◆ **Texte à analyser**:
════════

Destinées à doper une croissance économique pénalisée par le ralentissement de la croissance et la montée de l'inflation, ces réformes pourraient permettre à des groupes comme Wal-Mart ou Carrefour d'ouvrir des magasins en Inde avec un partenaire local et de vendre directement aux consommateurs, pour la première fois dans l'histoire du pays.

Le Premier ministre, Manmohan Singh, a également donné son aval à une politique d'ouverture des compagnies aériennes indiennes aux investissements étrangers et de cession de participations au capital des grandes entreprises contrôlées par l'Etat.

Pour les économistes de Deutsche Bank, ces mesures constituent à la fois "un énorme signal, symbolique de la volonté de réforme du gouvernement, et une prise de conscience de la nécessité urgente de faire passer pour l'instant l'économie avant la politique".

Les débats entourant ces réformes ont provoqué des tensions au sein de la coalition gouvernementale menée par le Parti du Congrès de Manmohan Singh, certains de ses alliés redoutant leurs conséquences sur le plan électoral.

Les analystes se montrent donc prudents, rappelant que l'Inde est déjà revenue par le passé sur des annonces de réformes.

"Toute marche arrière serait désastreuse", prévient Sudip Bandyopadhyay, directeur général de Destimoney Securities à Bombay. "L'application des mesures de réformes sera déterminante pour les marchés à partir de maintenant."

════════

◆ **Informations**:

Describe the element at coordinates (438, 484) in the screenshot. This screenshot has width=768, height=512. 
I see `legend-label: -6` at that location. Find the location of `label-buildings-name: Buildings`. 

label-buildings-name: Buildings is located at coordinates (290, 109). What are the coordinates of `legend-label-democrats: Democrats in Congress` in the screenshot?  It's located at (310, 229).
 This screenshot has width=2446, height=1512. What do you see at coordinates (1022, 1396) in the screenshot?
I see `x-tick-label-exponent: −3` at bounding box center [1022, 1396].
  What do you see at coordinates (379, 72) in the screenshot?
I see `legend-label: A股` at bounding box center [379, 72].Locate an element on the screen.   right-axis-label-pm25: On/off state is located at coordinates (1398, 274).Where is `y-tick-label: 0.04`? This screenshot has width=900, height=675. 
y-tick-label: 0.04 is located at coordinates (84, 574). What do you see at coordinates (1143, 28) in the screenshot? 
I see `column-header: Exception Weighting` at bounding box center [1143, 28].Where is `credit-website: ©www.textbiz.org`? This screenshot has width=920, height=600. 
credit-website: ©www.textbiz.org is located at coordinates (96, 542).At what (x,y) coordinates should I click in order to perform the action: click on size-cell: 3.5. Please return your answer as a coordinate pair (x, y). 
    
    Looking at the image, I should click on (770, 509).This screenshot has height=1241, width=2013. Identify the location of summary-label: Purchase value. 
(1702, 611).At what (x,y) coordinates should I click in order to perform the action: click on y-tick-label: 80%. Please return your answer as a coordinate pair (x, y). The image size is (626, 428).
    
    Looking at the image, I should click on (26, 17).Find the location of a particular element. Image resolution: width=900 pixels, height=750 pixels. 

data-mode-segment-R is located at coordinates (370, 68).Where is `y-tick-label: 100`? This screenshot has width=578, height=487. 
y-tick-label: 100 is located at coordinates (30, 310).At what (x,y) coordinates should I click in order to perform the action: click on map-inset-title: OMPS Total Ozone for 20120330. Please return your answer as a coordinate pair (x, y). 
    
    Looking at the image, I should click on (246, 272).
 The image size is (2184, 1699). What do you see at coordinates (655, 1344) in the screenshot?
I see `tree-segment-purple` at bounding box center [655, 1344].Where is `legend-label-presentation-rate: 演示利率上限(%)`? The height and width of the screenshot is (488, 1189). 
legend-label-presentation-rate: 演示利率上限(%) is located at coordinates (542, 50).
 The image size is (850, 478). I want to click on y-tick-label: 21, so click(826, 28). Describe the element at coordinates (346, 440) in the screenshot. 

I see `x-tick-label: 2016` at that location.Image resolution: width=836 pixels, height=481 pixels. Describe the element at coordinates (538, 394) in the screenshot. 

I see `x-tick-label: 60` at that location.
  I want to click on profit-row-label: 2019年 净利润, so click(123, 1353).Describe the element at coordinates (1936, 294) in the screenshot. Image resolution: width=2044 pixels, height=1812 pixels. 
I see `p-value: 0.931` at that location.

════════

◆ **À faire**: Recopiez mot pour mot le passage de l'article sur les réformes en Inde allant de « Le Premier ministre, Manmohan » jusqu'à « annonces de réformes. ».

◆ **Solution**:
Le Premier ministre, Manmohan Singh, a également donné son aval à une politique d'ouverture des compagnies aériennes indiennes aux investissements étrangers et de cession de participations au capital des grandes entreprises contrôlées par l'Etat.

Pour les économistes de Deutsche Bank, ces mesures constituent à la fois "un énorme signal, symbolique de la volonté de réforme du gouvernement, et une prise de conscience de la nécessité urgente de faire passer pour l'instant l'économie avant la politique".

Les débats entourant ces réformes ont provoqué des tensions au sein de la coalition gouvernementale menée par le Parti du Congrès de Manmohan Singh, certains de ses alliés redoutant leurs conséquences sur le plan électoral.

Les analystes se montrent donc prudents, rappelant que l'Inde est déjà revenue par le passé sur des annonces de réformes.